▸ TEXTO PARA ANALIZAR:
▽

Ojo de pez

Pablo Bujalance

pbujalance@malagahoy.es

Otras muertes

En cuanto a muertes, la normalidad también se cobra su cuota. Pero para esta tragedia no hay recuentos

Entre los diversos balances relativos a los meses de confinamiento que salen a la palestra estos días, hay uno que llama especialmente la atención: durante la clausura mantenida en Japón como respuesta a la epidemia del coronavirus, el número de suicidios se redujo en casi un 20%. En España, ya se sabe, la cuestión de la autólisis es considerablemente más reservada y es difícil que trasciendan datos de este tipo, por razones muy diversas. Pero la sensibilidad nipona es distinta respecto a la materia: en las tempranas crónicas que escribió sobre Hiroshima en los meses inmediatamente posteriores a la bomba atómica, Kenzaburo Oé agradecía que en Japón no existiera la persecución moral que se daba contra el suicidio en otros lugares como Europa, ya que esta, digamos, ausencia de juicios trascendentes facilitaba la decisión de quitarse la vida a quien se hubiera cansado de soportar el dolor causado por la radiación. Sí sabemos, no obstante, que la tasa de suicidios en España, y particularmente en Andalucía, no es en realidad muy inferior a la de Japón. Y la reducción de esta tasa tiene que ver, parece, con una menor incidencia del estrés y de la competitividad a los que vive sometida la población trabajadora en el país asiático. El coronavirus, quién lo diría, ha significado para muchos una ocasión para parar y ver algo de luz.

En el empeño general puesto en regresar a la normalidad de antes, es muy cierto que la epidemia ha causado la muerte de muchos. Pero convendría admitir que en aquella normalidad de la que veníamos también moría, y volverá a morir, mucha gente. No sólo por enfermedades incurables, ni por la fatalidad: también por el hecho de que esa normalidad a la que ahora se pretende volver somete a muchos a una presión que en demasiados casos es insoportable. Esa misma normalidad se cobra su cuota, bien a través del suicidio, de la mala alimentación o de un estrés capaz de liquidar al más pintado con un infarto cerebral. Estos días hemos asistido al recuento diario de las muertes por el coronavirus y al lógico enfado de la opinión pública cuando el recuento no parecía fiable; pero las muertes que genera la normalidad como causa directa no son objeto de recuento, ni de análisis ni de debate en la opinión pública, y nadie se lleva las manos a la cabeza ante la falta de información. Estas muertes se dan por hecho, sin más. Suceden porque sí. Y ya está.

La diferencia es evidente: el coronavirus amenaza con colapsar el sistema, mientras que las muertes que el mismo sistema genera son un precio a pagar razonable en cuanto llevadero. Buen negocio, al fin y al cabo.

△

▸ FRAGMENTOS DE DATOS:
▽

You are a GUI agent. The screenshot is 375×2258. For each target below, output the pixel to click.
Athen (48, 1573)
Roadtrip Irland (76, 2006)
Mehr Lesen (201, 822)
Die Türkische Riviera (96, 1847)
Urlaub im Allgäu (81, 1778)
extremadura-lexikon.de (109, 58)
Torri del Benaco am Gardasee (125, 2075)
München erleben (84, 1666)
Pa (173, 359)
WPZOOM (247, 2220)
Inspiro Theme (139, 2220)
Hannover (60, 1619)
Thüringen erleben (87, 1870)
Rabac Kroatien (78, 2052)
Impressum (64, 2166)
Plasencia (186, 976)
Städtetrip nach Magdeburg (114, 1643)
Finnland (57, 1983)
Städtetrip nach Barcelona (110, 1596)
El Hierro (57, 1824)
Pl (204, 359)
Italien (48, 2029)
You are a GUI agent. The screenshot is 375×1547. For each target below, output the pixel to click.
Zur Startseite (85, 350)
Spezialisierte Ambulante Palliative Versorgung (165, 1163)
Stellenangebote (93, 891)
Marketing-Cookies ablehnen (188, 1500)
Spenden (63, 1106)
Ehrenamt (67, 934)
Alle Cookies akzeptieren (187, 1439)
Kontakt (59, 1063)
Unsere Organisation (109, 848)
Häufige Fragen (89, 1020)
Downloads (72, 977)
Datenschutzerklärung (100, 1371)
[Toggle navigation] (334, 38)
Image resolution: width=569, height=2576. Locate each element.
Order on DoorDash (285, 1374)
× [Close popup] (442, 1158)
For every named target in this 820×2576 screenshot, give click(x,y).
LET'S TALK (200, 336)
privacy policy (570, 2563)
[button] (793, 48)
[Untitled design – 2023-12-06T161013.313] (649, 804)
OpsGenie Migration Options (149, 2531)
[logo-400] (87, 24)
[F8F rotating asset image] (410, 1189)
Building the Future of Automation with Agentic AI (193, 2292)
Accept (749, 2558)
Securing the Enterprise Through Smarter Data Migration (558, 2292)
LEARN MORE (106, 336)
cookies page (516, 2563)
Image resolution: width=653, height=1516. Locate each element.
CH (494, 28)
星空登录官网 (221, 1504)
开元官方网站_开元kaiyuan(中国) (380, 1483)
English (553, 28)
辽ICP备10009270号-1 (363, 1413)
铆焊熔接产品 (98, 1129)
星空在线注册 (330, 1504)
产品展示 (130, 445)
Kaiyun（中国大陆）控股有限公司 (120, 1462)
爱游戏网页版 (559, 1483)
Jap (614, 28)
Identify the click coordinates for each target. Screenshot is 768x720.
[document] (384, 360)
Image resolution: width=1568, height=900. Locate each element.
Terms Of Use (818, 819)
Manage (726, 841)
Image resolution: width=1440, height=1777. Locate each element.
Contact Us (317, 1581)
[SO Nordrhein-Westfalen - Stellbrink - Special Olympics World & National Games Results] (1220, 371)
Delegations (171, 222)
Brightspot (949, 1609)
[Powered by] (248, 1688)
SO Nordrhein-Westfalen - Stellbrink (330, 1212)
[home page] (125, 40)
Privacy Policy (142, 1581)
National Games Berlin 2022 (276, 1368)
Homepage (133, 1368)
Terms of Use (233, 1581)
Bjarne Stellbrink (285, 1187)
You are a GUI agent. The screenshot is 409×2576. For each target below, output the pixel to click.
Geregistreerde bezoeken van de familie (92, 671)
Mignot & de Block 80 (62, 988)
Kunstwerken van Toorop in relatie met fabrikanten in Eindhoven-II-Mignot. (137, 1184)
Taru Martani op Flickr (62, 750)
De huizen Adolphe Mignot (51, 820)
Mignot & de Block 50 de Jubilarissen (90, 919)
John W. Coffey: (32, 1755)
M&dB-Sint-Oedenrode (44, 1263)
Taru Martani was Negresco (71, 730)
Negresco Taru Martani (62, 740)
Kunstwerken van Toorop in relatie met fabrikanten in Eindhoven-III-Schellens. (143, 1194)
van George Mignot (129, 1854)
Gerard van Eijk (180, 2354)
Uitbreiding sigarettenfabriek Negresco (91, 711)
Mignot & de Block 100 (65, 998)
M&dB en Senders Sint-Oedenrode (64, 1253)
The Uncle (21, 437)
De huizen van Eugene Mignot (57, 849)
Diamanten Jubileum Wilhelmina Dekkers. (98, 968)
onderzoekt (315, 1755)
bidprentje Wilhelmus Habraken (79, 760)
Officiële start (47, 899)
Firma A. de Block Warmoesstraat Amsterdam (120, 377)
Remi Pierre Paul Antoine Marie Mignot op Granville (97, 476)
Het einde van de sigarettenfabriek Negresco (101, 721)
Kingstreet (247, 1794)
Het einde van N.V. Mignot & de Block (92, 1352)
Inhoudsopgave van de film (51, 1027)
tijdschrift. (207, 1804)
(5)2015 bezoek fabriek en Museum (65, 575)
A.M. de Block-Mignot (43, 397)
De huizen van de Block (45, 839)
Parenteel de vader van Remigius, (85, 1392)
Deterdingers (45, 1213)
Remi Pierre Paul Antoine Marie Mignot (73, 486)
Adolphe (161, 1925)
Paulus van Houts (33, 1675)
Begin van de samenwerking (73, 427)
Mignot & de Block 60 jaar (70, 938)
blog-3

△

▸ CONSIGNA:
Según la columna sobre las muertes que genera la normalidad, ¿cuánto se redujo el número de suicidios en Japón durante la clausura por la epidemia del coronavirus?

▸ RESPUESTA:
Se redujo en casi un 20%.